Materials provided:
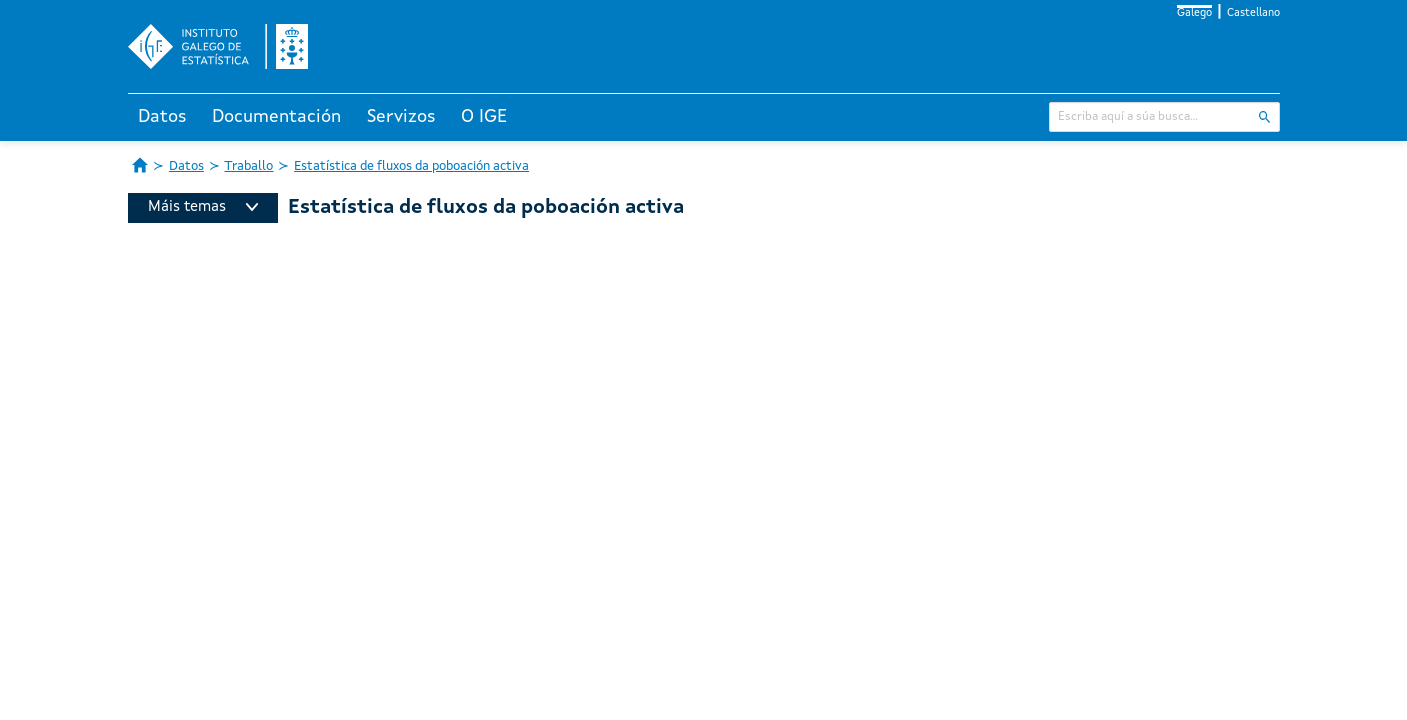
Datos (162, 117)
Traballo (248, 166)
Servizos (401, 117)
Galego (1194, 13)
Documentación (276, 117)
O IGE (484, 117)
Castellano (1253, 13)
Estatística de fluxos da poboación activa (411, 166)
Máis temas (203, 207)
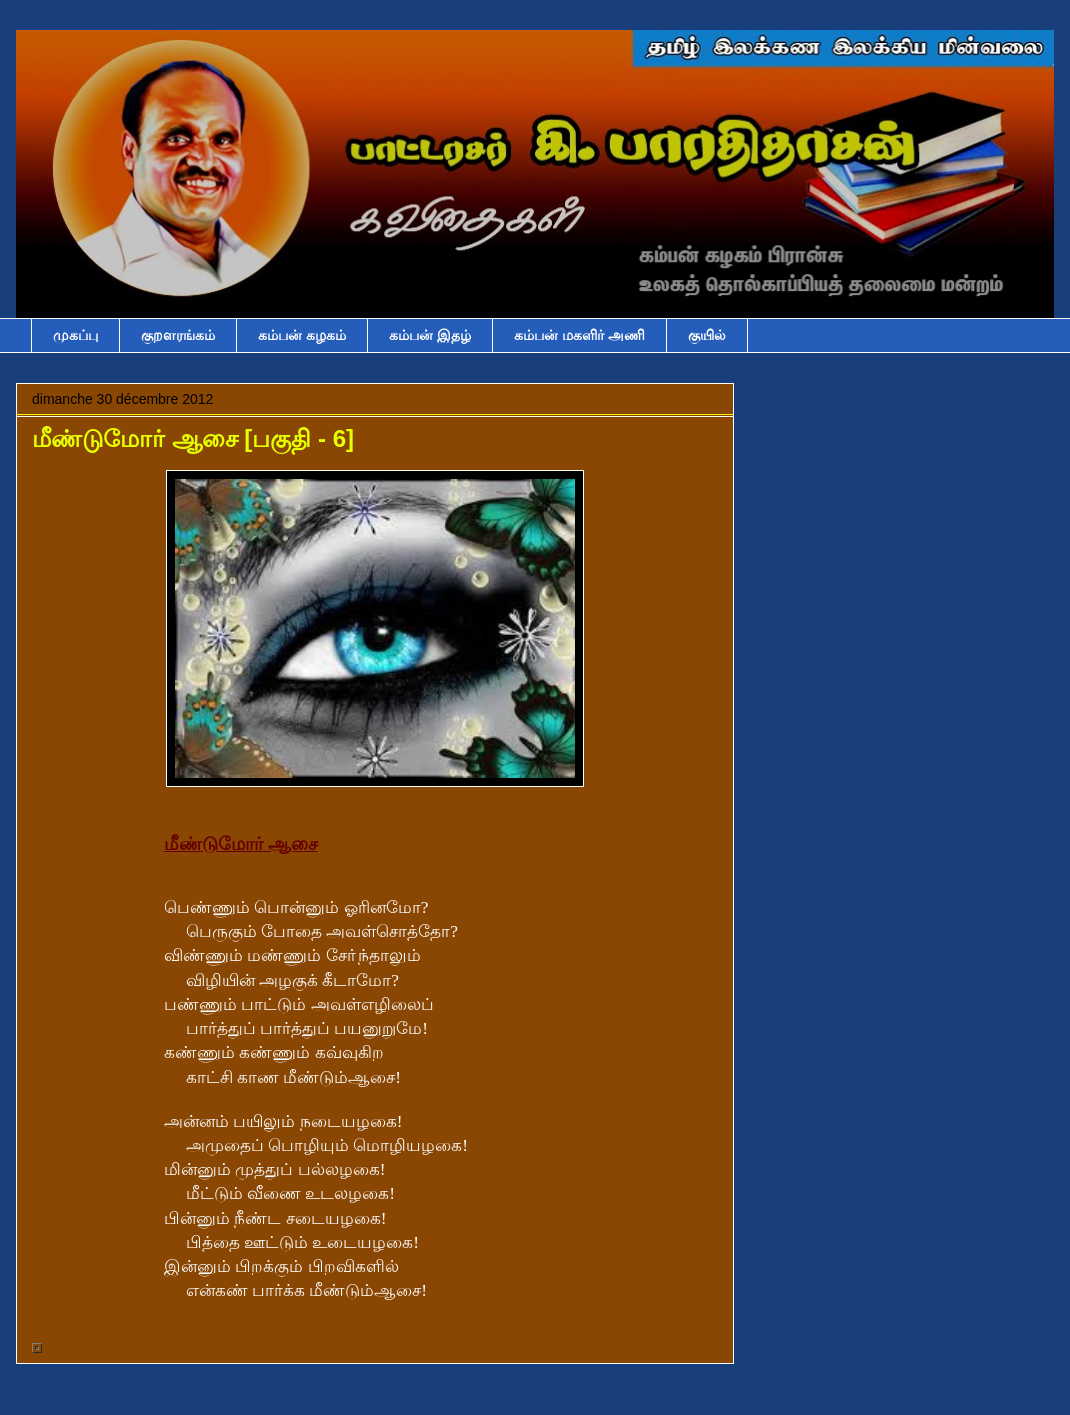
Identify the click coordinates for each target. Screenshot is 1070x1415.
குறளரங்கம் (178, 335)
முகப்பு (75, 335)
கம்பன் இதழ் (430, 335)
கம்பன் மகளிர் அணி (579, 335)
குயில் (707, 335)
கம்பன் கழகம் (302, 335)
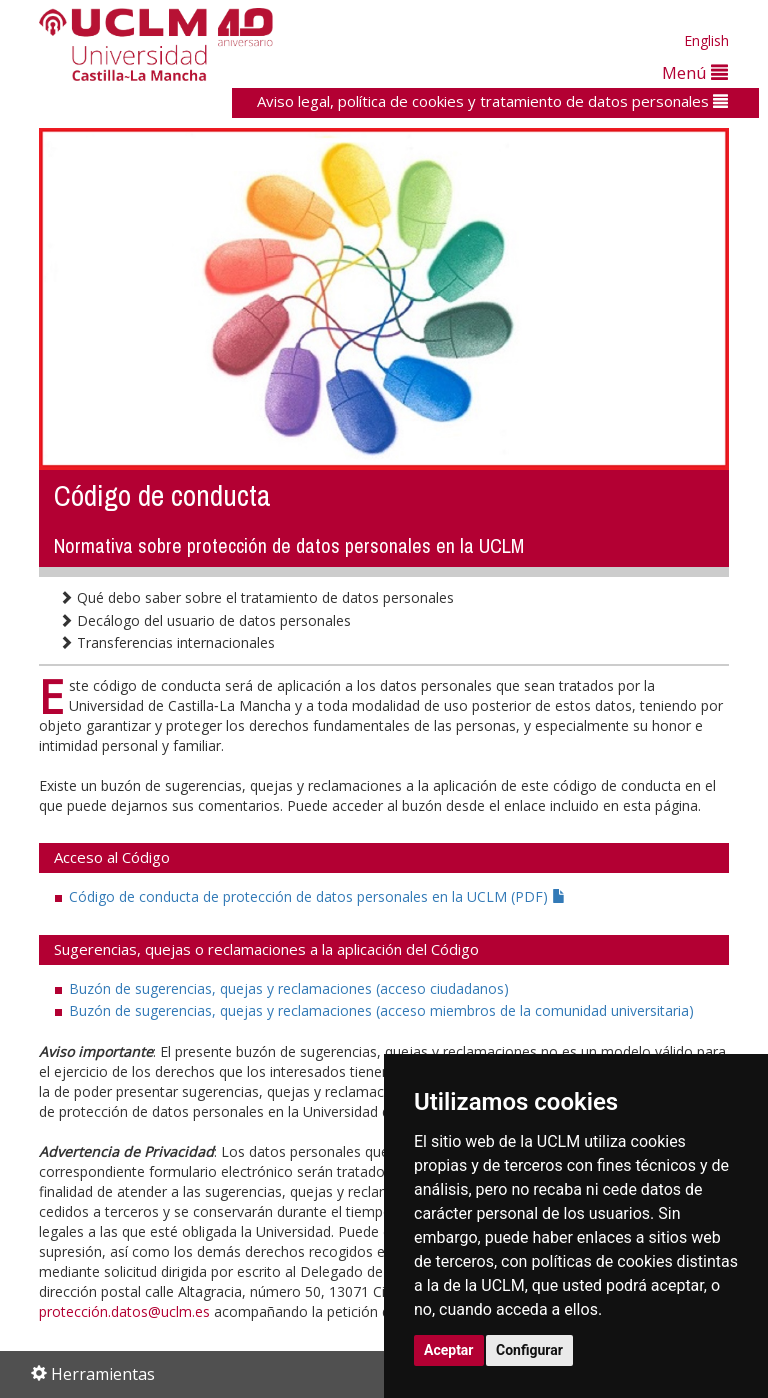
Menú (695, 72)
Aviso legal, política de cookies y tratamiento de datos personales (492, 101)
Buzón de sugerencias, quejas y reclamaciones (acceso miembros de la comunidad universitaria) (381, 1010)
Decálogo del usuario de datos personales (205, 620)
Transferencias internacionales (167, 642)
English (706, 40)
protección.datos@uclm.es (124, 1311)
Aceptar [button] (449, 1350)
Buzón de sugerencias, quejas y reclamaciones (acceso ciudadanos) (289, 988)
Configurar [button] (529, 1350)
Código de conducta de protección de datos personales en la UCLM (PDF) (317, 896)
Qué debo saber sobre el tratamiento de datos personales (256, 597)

---

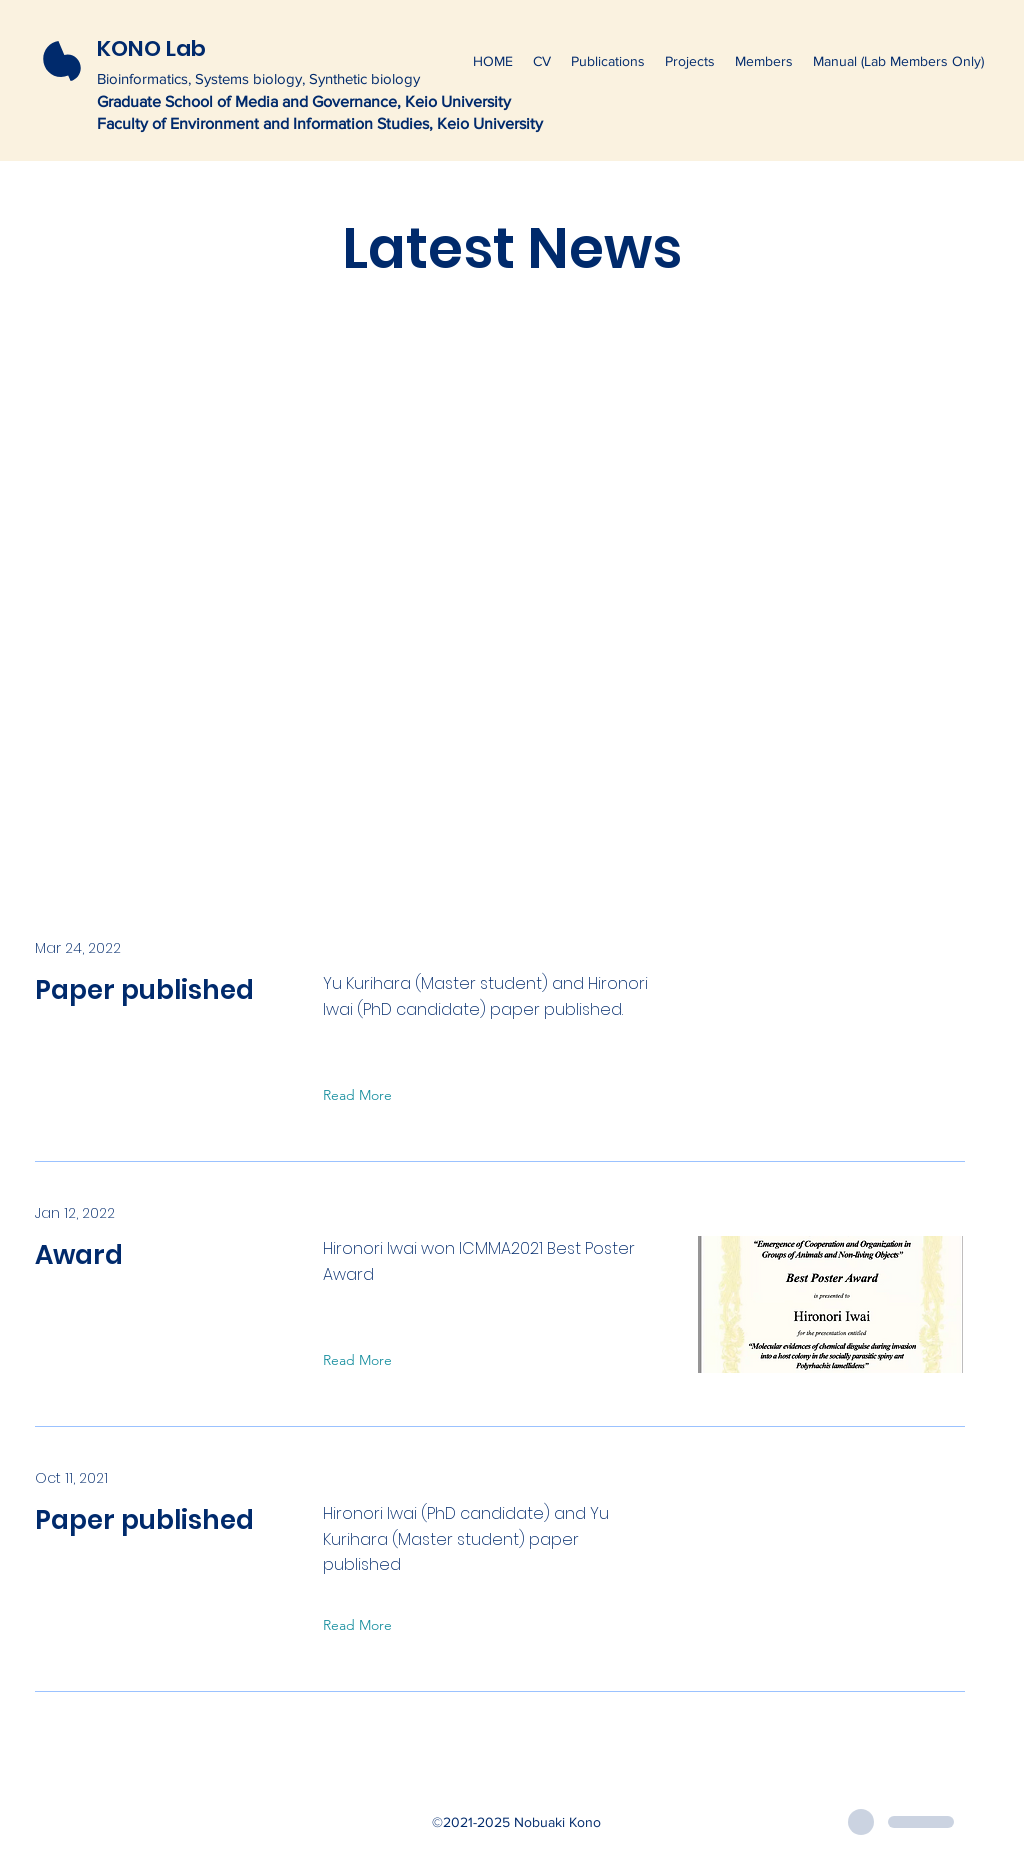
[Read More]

Given problem: Reproduce word for word the part of the records above that opens with the line containing "protección.datos@uclm.es (124, 1311)" and closes with the line containing "Código de conducta", including both of those lines.

Task output:
protección.datos@uclm.es (124, 1311)
Aceptar [button] (449, 1350)
Buzón de sugerencias, quejas y reclamaciones (acceso ciudadanos) (289, 988)
Configurar [button] (529, 1350)
Código de conducta de protección de datos personales en la UCLM (PDF) (317, 896)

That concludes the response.